Москву Селезнев любил. И прежнюю - приземистую, красно-кирпичную, неторопливую, таинственную, с узкими переулочками и золотыми орлами над Кремлем; и новую, просторную, солнечную, порывистую, поднявшуюся сверкающими шпилями за Третьим Садовым Кольцом, на фундаментах унылых многоэтажек времен Разделенного Мира. Обе Москвы были почти пусты в этот час, как, впрочем, и в последние десятилетия: мудрая демографическая политика на Земле и экспансия человечества на внешние планеты полностью устранила проблему перенаселения. Изредка в буйной зелени огромного парка, в который превратился город, мелькали человеческие и нечеловеческие фигуры. Поджарые загорелые старцы исполняли плавные пассы гимнастики ци-гун; юные атлеты всех возможных рас и миров азартно гоняли снитч, метали гравидиск и качали наногантели на многочисленных спортивных площадках; на удобных скамьях и просто в упругой траве виднелись пары и группы, занимавшиеся различными видами секса. Кибер-шофер включил режим "круговой обзор" - теперь со стороны казалось, будто Селезнев летит в кресле в полуметре над пластикатовым дорожным покрытием - и влюбленные, видя эту картину, приветливо махали руками вслед пролетающей авиетке. Некоторые делали универсальный жест, означавший: "Присоединяйся!" Селезнев в ответ разводил руками - я бы, мол, с радостью, да не могу, дела - а кибер-водитель помаргивал фарами, не забывая комментировать окружающий пейзаж своим хорошо поставленным баритоном.

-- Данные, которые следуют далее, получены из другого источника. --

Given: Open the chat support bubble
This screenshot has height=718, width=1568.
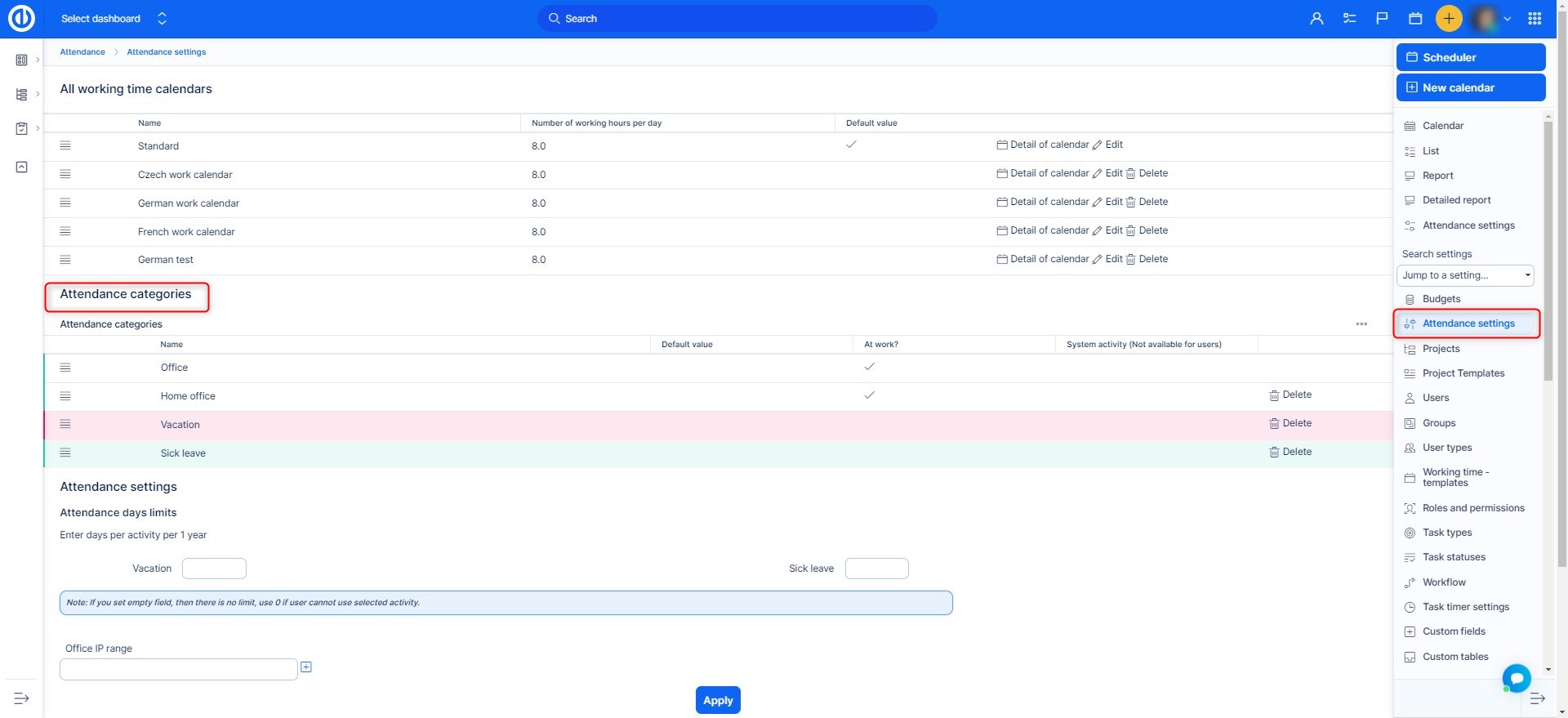Looking at the screenshot, I should pos(1517,677).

...- А в Эпоху Разобщенности здесь был металлопрокатный завод. Ужасное, экологически неблагополучное производство! Когда началась рекультивация, нашим почвенным фабрикам пришлось переработать миллионы тонн грязной, отравленной земли. И даже после переработки ее не рискнули использовать в садово-парковой зоне. Вывезли в огороды пустыни Сахара...
- Ого! Представляю, какой это был труд. Грузовые телепорты, наверное, работали без передышки.
- Что вы, Игорь Всеволодович, какие телепорты! Вы, должно быть, подзабыли школьный курс истории. Великий Ити Дзацуро тогда еще только испытывал лабораторную модель своего портала. Нет, возили грузовыми дирижаблями. Зато теперь Сахара - всемирная житница. Странно, правда, что считалось недопустимым на переработанной почве разбить парк отдыха, а вот выращивать овощи и фрукты на той же сомнительной земле - вполне нормальным...
- Вот уж это как раз ни капельки не странно! - мгновенно отреагировал профессор Селезнев, который школьный курс истории изрядно подзабыл, зато университетский курс биологии знал назубок. - Да будет вам известно, что генномодифицированные культуры сахарских огородов - знаменитые огурцы профессора Вайля, к примеру, или хотя бы пандорианские сыроежки - прекрасно перерабатывают любые отходы, вплоть до высокотоксичных, в биологически нейтральный питательный субстрат, схожий по свойствам со средиземноморскими черноземами. Кстати, огурец Вайля сейчас используется даже при терраформировании планет, а также для очистки зон экологического бедствия в неблагополучных мирах. Но что это? Мне показалось или там промелькнул самый настоящий ржавый забор?!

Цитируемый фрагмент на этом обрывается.